一口に刑事ドラマと言ってもその内容は多岐に渡っており、内容面では次の各種が挙げられる。尚分類は便宜上のものであり、必ずしもひとつのドラマがひとつの種類に分類されるという訳ではない。

チーム物
太陽にほえろ!』『明日の刑事』『大都会』『西部警察』『Gメン』『特捜最前線』『刑事貴族』『警視庁捜査一課9係』『BOSS』『NASH BRIDGES』等。事件捜査の描写を通して刑事や事件関係者の人間関係、あるいは社会の明暗部などを描く。娯楽性を重んじ、カースタントや犯人との格闘、あるいは銃撃戦、爆破等のシーンも多用される場合がある。
推理物
刑事コロンボ』『古畑任三郎』『相棒』『CONTROL〜犯罪心理捜査〜 』『クリミナル・マインド FBI行動分析課』等。犯行シーンを冒頭に見せ視聴者に犯人を知らせた上でその犯行トリックを推理させる、いわゆる倒叙物といわれる作品や、犯人が誰か(フーダニット)、犯行の方法(ハウダニット)、動機(ホワイダニット)を推理させる作品などがあり、推理小説(ミステリ)的な要素が強い。また、捜査して犯人を逮捕するという筋書き上、推理の要素を少なからず含んでいる刑事ドラマは少なくない。
人情物
はぐれ刑事純情派』『代表取締役刑事』『さすらい刑事旅情編』『はみだし刑事情熱系』『遺留捜査』等。チーム物以上に人間関係の描写をより重視し、アクションシーンは少ない。又主人公である1 - 2人の刑事の視点で描かれる物が多い。
職業物
ジャングル』『踊る大捜査線』『ショカツ』等。
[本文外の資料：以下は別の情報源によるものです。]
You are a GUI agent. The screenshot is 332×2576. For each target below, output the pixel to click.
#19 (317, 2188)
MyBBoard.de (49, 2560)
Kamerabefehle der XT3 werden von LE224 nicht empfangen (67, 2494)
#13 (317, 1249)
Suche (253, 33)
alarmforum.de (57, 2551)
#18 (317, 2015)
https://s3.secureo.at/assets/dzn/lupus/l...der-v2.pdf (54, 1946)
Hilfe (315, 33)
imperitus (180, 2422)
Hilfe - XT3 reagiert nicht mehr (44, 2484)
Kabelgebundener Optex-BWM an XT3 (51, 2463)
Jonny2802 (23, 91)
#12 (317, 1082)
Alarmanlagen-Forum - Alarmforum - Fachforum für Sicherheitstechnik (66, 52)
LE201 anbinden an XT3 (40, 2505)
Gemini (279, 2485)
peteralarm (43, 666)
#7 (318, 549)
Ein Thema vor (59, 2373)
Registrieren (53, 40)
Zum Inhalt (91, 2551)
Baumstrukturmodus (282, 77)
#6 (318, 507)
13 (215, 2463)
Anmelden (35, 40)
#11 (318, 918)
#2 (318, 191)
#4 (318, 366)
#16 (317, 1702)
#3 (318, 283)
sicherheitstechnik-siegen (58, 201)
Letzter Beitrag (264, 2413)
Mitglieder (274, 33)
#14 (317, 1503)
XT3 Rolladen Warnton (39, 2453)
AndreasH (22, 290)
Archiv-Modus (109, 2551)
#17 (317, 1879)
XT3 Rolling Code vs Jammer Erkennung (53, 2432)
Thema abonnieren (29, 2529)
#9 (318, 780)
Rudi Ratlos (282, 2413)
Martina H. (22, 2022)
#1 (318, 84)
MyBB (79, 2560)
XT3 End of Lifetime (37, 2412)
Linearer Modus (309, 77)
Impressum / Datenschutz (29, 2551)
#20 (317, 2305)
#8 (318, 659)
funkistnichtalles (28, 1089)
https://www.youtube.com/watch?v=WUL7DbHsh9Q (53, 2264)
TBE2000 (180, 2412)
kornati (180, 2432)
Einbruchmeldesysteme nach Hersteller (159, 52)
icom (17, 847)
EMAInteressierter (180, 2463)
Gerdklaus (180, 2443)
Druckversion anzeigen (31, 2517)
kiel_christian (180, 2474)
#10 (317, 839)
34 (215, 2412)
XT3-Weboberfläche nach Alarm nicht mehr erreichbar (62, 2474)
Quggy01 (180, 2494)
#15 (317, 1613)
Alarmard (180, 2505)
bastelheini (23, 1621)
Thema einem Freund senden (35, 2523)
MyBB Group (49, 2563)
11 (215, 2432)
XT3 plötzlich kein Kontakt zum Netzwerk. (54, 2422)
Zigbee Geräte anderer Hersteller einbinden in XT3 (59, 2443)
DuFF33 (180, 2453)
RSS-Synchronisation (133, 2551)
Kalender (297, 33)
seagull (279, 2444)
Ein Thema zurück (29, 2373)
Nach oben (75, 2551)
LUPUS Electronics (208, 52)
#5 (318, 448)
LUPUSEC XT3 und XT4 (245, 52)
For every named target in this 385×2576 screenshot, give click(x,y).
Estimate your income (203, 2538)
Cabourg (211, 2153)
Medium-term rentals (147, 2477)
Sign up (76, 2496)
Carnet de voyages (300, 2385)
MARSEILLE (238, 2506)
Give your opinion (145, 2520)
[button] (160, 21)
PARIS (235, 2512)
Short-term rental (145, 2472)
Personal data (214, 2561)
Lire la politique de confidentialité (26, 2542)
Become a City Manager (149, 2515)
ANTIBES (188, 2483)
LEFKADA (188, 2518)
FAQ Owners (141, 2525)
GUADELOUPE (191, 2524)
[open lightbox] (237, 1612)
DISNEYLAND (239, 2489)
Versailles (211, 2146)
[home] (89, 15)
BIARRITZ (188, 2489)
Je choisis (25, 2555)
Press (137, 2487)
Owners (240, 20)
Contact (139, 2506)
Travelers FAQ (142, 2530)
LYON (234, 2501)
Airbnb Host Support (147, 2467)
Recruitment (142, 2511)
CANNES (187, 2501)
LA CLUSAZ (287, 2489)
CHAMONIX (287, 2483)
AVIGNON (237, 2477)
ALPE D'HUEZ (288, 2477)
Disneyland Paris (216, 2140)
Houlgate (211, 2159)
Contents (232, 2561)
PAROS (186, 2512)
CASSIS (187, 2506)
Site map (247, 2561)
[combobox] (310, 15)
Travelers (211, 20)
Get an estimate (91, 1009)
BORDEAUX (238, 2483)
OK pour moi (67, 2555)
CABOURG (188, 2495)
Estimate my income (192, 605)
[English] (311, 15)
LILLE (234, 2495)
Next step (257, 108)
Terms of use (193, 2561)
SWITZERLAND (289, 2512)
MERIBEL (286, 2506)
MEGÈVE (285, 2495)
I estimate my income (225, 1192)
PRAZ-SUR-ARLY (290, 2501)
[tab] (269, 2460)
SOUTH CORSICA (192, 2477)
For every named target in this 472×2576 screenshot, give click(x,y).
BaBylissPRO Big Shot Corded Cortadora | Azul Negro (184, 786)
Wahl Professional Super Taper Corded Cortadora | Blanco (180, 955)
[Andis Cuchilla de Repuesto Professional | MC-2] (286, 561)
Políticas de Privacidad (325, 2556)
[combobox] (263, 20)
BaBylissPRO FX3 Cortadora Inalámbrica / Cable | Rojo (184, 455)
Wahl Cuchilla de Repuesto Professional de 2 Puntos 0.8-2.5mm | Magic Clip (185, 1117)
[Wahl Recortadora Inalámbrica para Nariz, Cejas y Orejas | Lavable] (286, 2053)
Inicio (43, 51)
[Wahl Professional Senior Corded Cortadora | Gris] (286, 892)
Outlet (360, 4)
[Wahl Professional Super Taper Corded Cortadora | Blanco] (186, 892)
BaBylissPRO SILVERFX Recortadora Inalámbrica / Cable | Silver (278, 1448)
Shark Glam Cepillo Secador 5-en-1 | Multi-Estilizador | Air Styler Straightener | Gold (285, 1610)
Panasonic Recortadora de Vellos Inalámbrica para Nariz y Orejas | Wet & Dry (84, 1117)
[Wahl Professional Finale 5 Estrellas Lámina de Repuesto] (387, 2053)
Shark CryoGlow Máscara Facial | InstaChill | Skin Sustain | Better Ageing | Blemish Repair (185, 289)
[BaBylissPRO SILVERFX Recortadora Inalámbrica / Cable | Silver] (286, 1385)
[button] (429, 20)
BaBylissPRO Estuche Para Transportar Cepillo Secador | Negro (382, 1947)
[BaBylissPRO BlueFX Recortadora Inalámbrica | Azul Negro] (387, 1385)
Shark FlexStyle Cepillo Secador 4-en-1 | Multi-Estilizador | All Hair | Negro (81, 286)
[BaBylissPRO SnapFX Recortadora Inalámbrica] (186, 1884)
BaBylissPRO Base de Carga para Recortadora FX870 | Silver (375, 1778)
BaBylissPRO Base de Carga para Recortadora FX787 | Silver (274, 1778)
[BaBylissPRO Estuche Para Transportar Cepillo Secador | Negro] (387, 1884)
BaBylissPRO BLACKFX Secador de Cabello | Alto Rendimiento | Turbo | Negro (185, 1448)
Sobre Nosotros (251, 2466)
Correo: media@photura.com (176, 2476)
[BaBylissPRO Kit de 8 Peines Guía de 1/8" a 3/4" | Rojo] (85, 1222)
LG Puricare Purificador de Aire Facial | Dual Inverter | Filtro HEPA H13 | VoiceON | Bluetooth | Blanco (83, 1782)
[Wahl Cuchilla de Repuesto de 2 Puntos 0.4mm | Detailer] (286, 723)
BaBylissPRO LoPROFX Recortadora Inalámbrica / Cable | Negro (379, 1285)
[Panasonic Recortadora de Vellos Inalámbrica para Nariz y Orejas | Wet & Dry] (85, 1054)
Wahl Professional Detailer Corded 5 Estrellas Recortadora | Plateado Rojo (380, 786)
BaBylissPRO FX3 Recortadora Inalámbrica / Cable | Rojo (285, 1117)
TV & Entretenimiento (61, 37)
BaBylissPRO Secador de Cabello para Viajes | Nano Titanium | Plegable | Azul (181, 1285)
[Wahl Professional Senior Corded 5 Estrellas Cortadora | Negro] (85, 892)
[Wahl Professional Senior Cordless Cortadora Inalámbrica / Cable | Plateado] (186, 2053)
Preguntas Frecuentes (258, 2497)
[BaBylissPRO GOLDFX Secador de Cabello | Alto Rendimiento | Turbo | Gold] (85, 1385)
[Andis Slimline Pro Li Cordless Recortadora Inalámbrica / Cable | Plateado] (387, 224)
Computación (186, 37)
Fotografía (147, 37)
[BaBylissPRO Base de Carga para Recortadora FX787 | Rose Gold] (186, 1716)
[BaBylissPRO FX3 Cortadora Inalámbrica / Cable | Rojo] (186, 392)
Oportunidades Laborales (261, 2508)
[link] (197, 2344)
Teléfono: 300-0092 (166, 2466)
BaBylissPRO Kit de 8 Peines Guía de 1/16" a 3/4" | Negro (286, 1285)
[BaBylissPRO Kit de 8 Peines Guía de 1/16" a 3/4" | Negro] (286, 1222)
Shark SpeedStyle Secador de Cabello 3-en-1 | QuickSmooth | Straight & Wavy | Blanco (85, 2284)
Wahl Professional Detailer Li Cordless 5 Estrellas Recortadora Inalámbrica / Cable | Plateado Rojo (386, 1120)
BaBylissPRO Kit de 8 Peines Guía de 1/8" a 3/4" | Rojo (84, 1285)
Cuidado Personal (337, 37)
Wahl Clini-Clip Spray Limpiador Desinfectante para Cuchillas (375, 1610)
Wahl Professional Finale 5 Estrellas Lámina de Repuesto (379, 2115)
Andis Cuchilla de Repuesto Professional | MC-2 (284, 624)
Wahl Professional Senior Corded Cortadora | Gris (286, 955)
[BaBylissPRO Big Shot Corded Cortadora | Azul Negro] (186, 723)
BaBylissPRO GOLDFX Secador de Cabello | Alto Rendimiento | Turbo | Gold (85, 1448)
事件その物より警察内部の実情の表現を重視する。
コメディー物
噂の刑事トミーとマツ』や『あぶない刑事』のように放映開始当初はハードボイルドを狙っていたものがいつの間にかコメディータッチの作品に変化したもの、『君の瞳をタイホする!』のようにトレンディードラマの走りとなったもの。
推理小説のドラマ化、その他
西村京太郎トラベルミステリー』のように推理小説をドラマ(映像)化したものや、一風変わった所では『犯人デカ』のように主人公自ら殺人を行い他人に罪をなすりつけるというブラックコメディタッチのもの、『時空警察捜査一課』のように警視庁刑事部捜査第一課に所属する刑事が過去へタイムスリップし歴史上の真実を明らかにする歴史推理ドラマ仕立てのもの、『時効警察』のように既に時効が成立した事件を趣味で捜査するといったものがある。

[編集] ストーリー進行

ストーリー進行の面からは、取り扱う事件その物も一話の中で事件発生から容疑者逮捕までを描いた作品と、ドラマ全話を通して一つの事件の真相へと徐々に迫ってゆく作品(『ジャングル』など)とに分ける事が出来る。前者は1980年代までの、後者は1990年代以降の主流といえよう。 また、事件の複雑化で1話で事件が解決出来ない為、数回に分けて事件解決に迫って行く作品もある(「ザ・スクールコップ」と「シバトラ〜童顔刑事 柴田竹虎〜」)。

[編集] 登場人物・世界観

キャラクター・世界観の設定においては、『スケバン刑事』や『ケータイ刑事』のように現役女子高生が刑事であったり、『富豪刑事』のように大富豪の孫娘が刑事であるなど、現実社会では有り得ないような設定の物や、『ロボット刑事』、『宇宙刑事ギャバン』からはじまる宇宙刑事シリーズや、『特警ウインスペクター』をはじめとするレスキューポリスシリーズなどの様に特撮ドラマでなおかつ刑事ドラマであるというものもある。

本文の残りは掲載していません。